As an economist by training, I did a lot of mathematics and  statistics modules during my university days. I only had a one-module  experience in programming and that was with Java, which in my opinion  was one of the most difficult languages to pick up (hats off to Java  Programmers), especially for someone with limited computer science  knowledge at that time (or even now).

Being a data professional these days, it is essential to know programming, which is the reason I picked up two of the most popular  programming languages for data science –  R and Python.

I thought of sharing my learning journey in programming to help people, especially the non-computer science folks, understand more about  programming and, hopefully, take the first steps in coding.

As mentioned, my first programming language was Java and I was really  bad at it because I could not grasp the mechanism behind the ‘public’  and ‘private’ thing even after many explanations from my friends. What  was most frustrating was, back in those days, coding was done on a  notepad so I was not able to detect any syntax errors that would have  shown up early on with the colour coding.

Moreover, the error messages were so cryptic, I had no idea how to go about correcting the error. There were no Google and Stack Overflow around to help poor souls like me. I had to constantly reference very  thick physical textbooks and narrow my solution space so that I could  pinpoint the actual error. It was very painful and got to be even more  so after I received my grade for the Java programming module. It was a  terrible experience and I have the grades to show for it.

I graduated during a very bad economic downturn. The reality then was  very brutal to fresh graduates as there were many experienced  professionals around and companies were more willing to give them  opportunities than fresh grads like me. It was only after a very long  period of time that I was finally hired into a research centre. At the research centre, they used a software called SAS,  a statistical analysis tool that started in the US during the late  1970s. To use the software, I had to re-visit programming again.  Fortunately, when I looked at the syntax and how it worked behind the  scene, I was able to grasp it quickly. With my data concepts and  background backing me, I knew what I wanted to do with SAS. Google was  available then to help with code and syntax details, although the search  results were not as good as today. Long story short, I experienced new  confidence in programming and proficiency in SAS programming made me  more effective in my analysis and modeling work.

Knowledge of SAS programming helped me get into the banks because  proficiency in it was very rare at that time. While I was in the banks, I  came across R. Just in case you are wondering, the banks were not using  R. Rather, I got to know R through my professional network.

R is an open-source software mostly for statistics and data science. A  friend of mine told me I should learn R programming to broaden my skills  set and have more to offer to prospective employers. With a renewed  confidence in programming, I decided to pick up R. There were a lot of  online tutorials on R then and I proceeded to research and learn it.  Again, the strong concepts in data analytics helped me pick up R  quickly. I noticed that the syntax for R programming actually looked  very much like Excel functions, with the exception of the Tidyverse packages. With this realisation, I was able to learn R even faster.  After R and a successful round of learning another programming language,  I went on to pick up Python,  a popular general purpose language, paying special attention to the  data science portion. That meant focusing on packages like pandas, NumPy, scikit-learn etc.

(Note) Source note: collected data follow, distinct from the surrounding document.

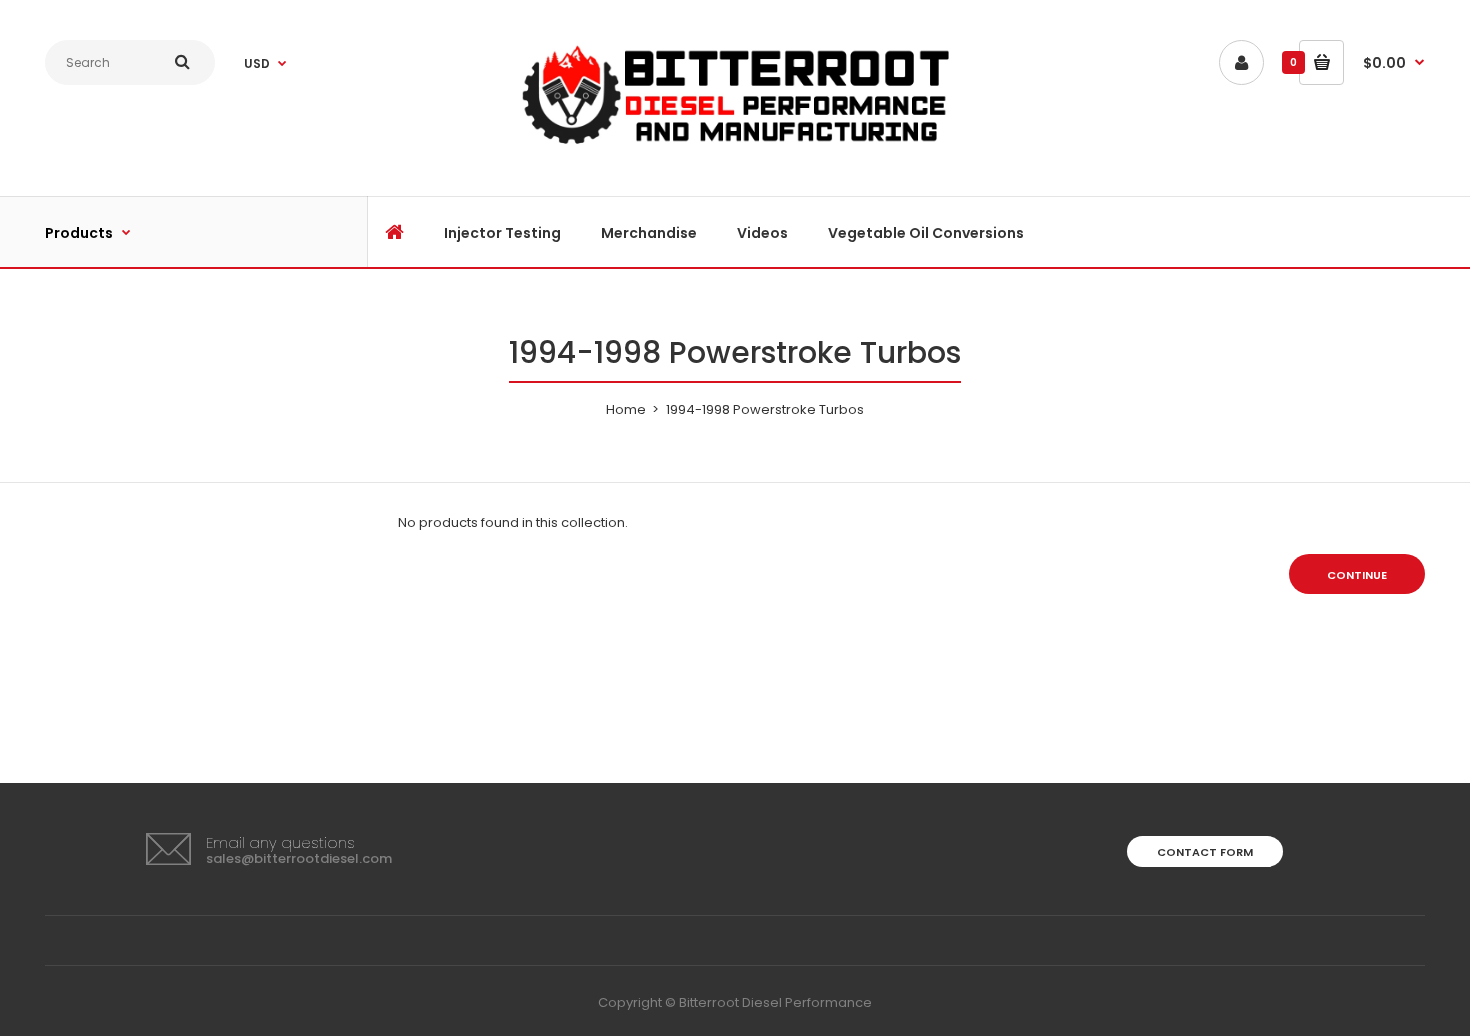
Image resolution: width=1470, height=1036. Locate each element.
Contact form (1205, 852)
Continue (1357, 575)
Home (626, 409)
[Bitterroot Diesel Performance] (735, 144)
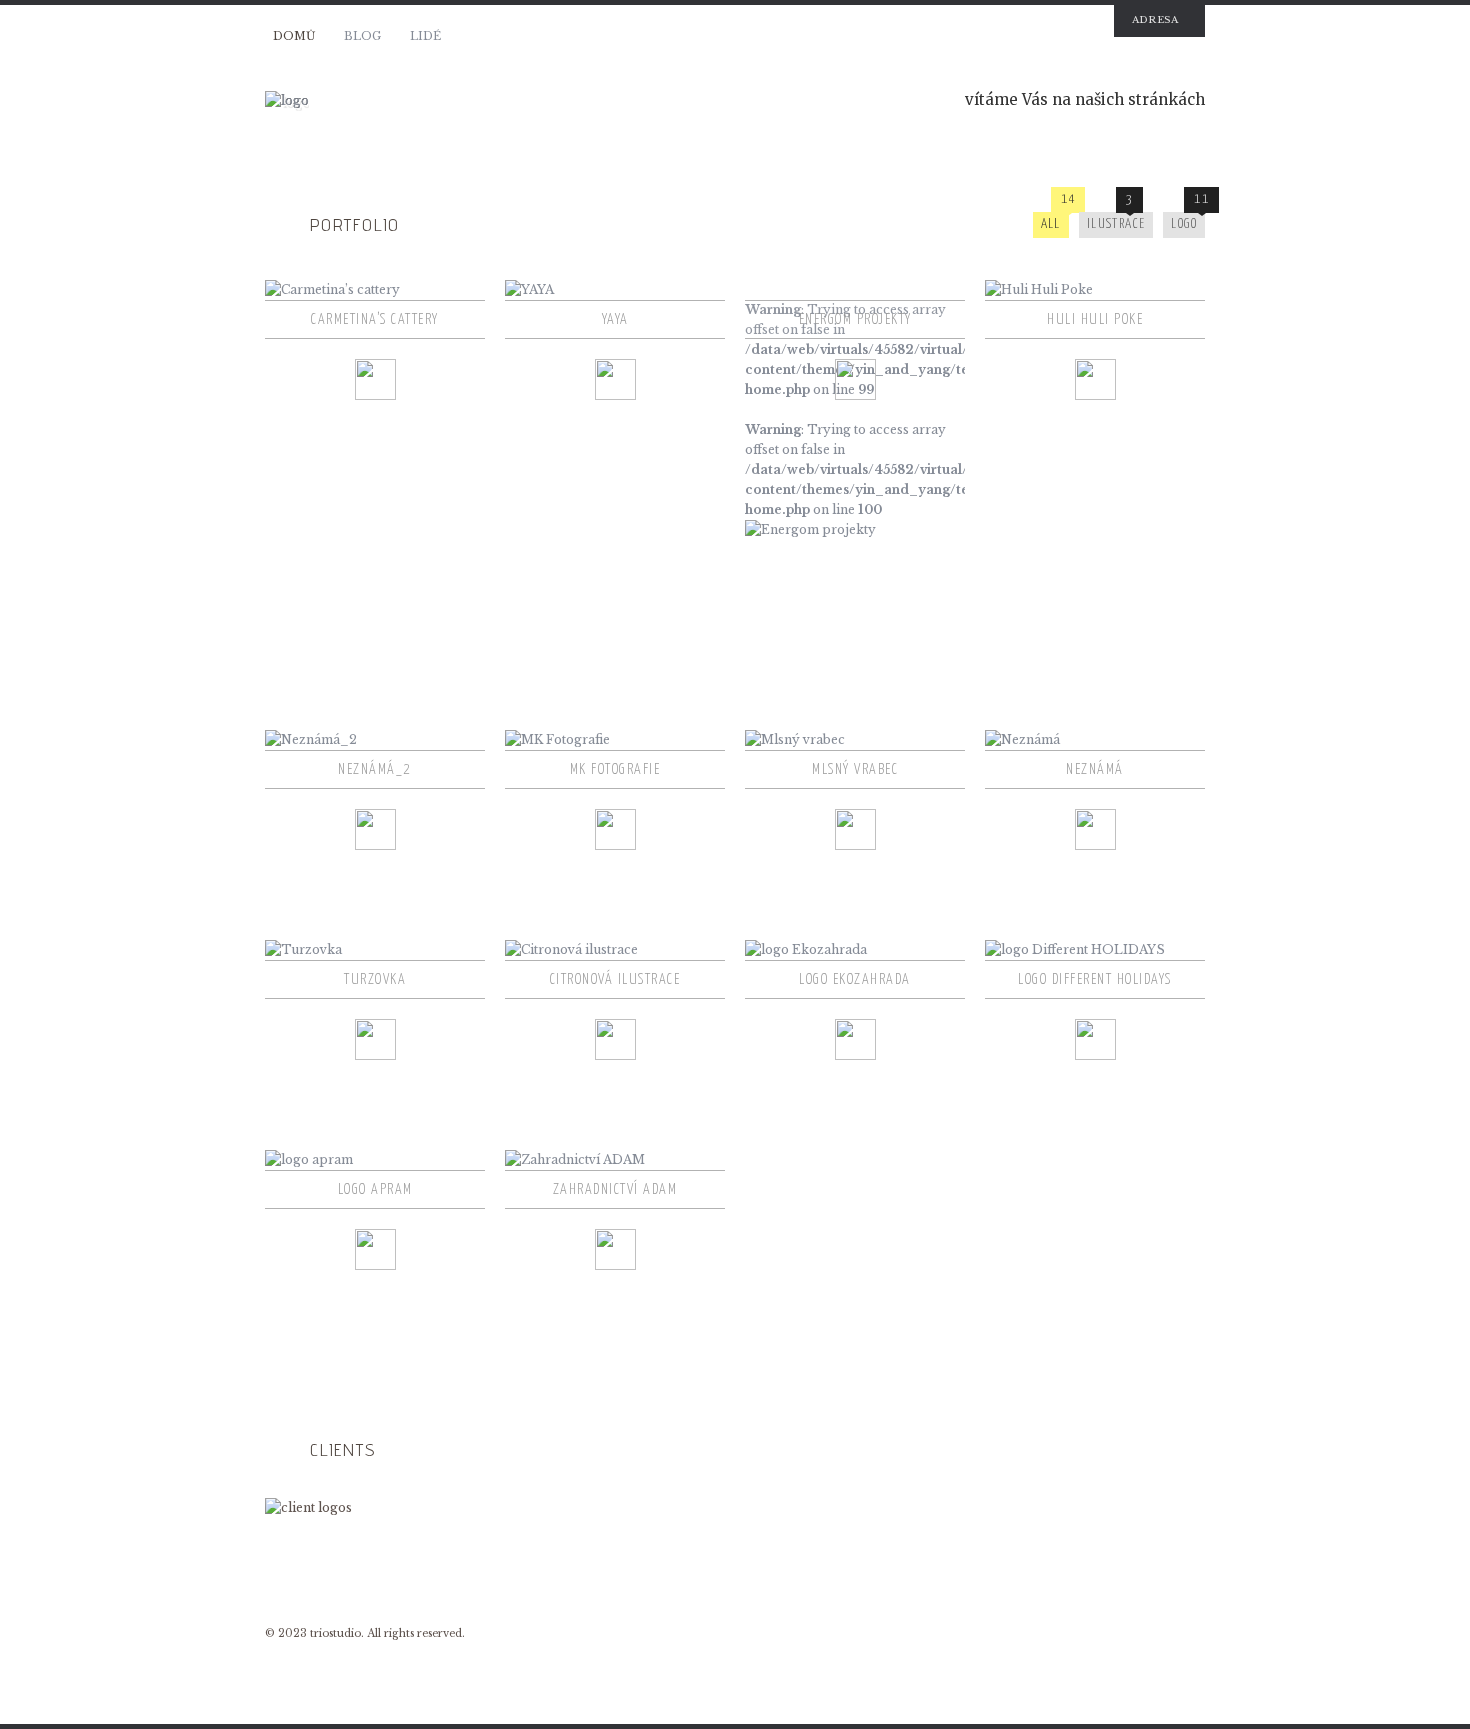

Nowadays, there is an abundance of online material available for  anyone to start learning a programming language. The first challenge is  no longer about picking up the language basics but to have an actual  environment installed on your computer for practise.

I encourage all my training participants and you, the reader, to pick up programming, to have some programming experience at least. Because with Industry 4.0,  most jobs will be associated with data and in order to have better and smarter automation, we cannot run away from interacting with computers. Programming gives us that ability to interact. You can learn programming  from online sources or perhaps even use social media to gather a group  of like-minded folks to come and learn together. With Google and Stack Overflow, even if the error messages are pretty cryptic (by the way,  they still are!), debugging the error is much easier compared to the days when I was learning Java.

What about coding bootcamps? My advice is to attend a coding bootcamp  if you want to maintain a structure in your learning, but do check out  the trainer’s background beforehand. Make sure that the trainer has enough experience to share industry best-practices and the common pitfalls in that particular programming language.


Here are a few recommended resources to kick things up.

R Programming

You can install R at Cran R and also install a popular IDE (Integrated Development Environment) for R, call R Studio. A beginner tutorial which I would recommend is the one written by Hadley Wickham, “R for Data Science“.

Python Programming

You can download Anaconda (for a local version) or register an account with Microsoft Azure Notebooks and join the AI for Industry programme run by AI Singapore (it uses courses from DataCamp, led by mentors from  AI Singapore). Else, if you want to learn at your own pace, I recommend  the online tutorial by Jake Vanderplas, “Python for Data Science

All in all, I strongly encourage everyone to at least try their hands  on programming, especially for folks who want to become a data professional, because there are very, very limited ways you can avoid programming in such a job role. Moreover, going forward it will add a lot of career credibility if you understand how programming works and how tough it really is. Have fun learning programming!